==== Quoted text ====

Probability Lecture

Harold Nelson

4/4/2024

Basic Concepts of Probability

An event is a set of possible outcomes of an experiment.The probability of an event is what we expect its relative frequency to approach as we run the experiment a large number of times.These values can arise from several sources.

Probabilities are always numbers in the range \(0\) to \(1\).

Theory

If the elementary outcomes of an experiment are discrete and all equally likely, the theoretical probability of an event is defined as

\[\frac{\text{Number of elementary outcomes in the event}}{\text{Total number of elementary outcomes}}\]

As an example, consider the probability of getting a head when you flip a fair coin. There are two elementary outcomes of this experiment, a head, or a tail. Since the coin is fair, the outcomes are equally likely. There are two possible outcomes and only one is in our event. So, the probability is \(1/2\). In everyday language, you may hear “fifty-fifty.” To stick with the language of probability we say that the probability is \(.5\).

Dice

Using equally likely elementary outcomes with discrete experiments is clearly advantageous. Consider the probability of getting a sum of seven dots when rolling a pair of dice. Try to figure this out.

==== Given data ====

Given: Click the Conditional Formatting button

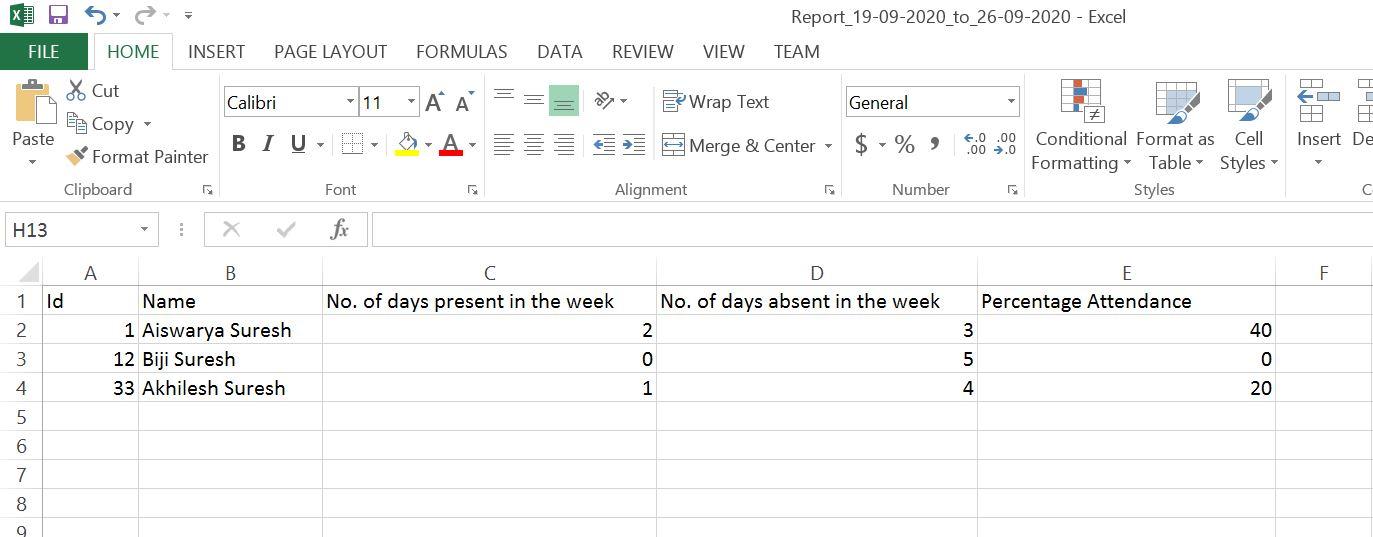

====

### Exercise instructions
Summarize the probability lecture in two sentences. The lines play no part in this exercise.

### Output of the exercise
An event is a set of possible outcomes of an experiment, and its probability, always a number from 0 to 1, is the relative frequency we expect it to approach over many runs of the experiment. When the elementary outcomes are discrete and equally likely, the theoretical probability is the number of outcomes in the event divided by the total number of outcomes, so a fair coin gives a head with probability .5.